Last week, at the start of Dog Awareness week, Royal Mail reported a year-on-year surge in dog attacks on postal workers around the country, with the Tunbridge Wells area being the worst offender.

Although Tunbridge Wells has been on the list of worst offenders for nine years, so far this year, about 65 postal workers have been confronted by people’s pets – up from 44 last year. These attacks occurred across TN postcodes, including Cranbrook, Crowborough, Edenbridge, Tonbridge and Uckfield.

Historically, Kent Police receive the highest number of dog incident reports between May and August, and this year seems set to be no different, with 124 reported incidents in Kent in May, and 44 from June 1-12. These incidents included dog bites and dog-on-dog attacks.

However, many reported incidents are occurring out of the house, too. In one recent incident, a man fought off a pit bull-type dog in Dunorlan Park.

Malcolm Flanagan was in the ‘off lead’ part of the park on June 22 when he saw a pit bull running toward him. He said: “Although I am a pensioner aged 73, I was strong enough to fight the dog off and kick it several times. The dog ran a hundred yards to attack me followed by the irresponsible owner.”
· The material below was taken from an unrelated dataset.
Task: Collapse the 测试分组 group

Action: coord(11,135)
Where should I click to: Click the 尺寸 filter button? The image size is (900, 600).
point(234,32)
He told the Times: “The leash was around the dog’s neck – it had broken away from its owner.

“What do you think would have happened if I were a little old lady? What would have happened if I were a mum with a toddler?”

He added: “It’s not going to stop me walking but I will pick up a very large stick on the way in.”

Friends of Dunorlan Park Chairman Peter Russell told the Times: “If it had been a child or someone less able, it could be very serious.”

He added: “The first recourse should be to call the police. If you have got a mobile phone, carry it with you. You should take immediate action – don’t go home and dwell on it.”

In the countryside, dogs that ‘worry’ livestock can land their owners with a hefty fine, or the dog might even be shot.

Last month, a Kent dog owner had to pay £5,000 in compensation and a fine of £1,150 for two incidents last November in which eight sheep were killed, along with several unborn lambs.

Sergeant Darren Walshaw of the Rural Task Force said: “This is a significant penalty and a reminder of why we always urge owners to keep pets under control around any livestock.

“It is important to also remember that farmers are within their rights to sometimes shoot dogs, if they are deemed to be worrying their animals.”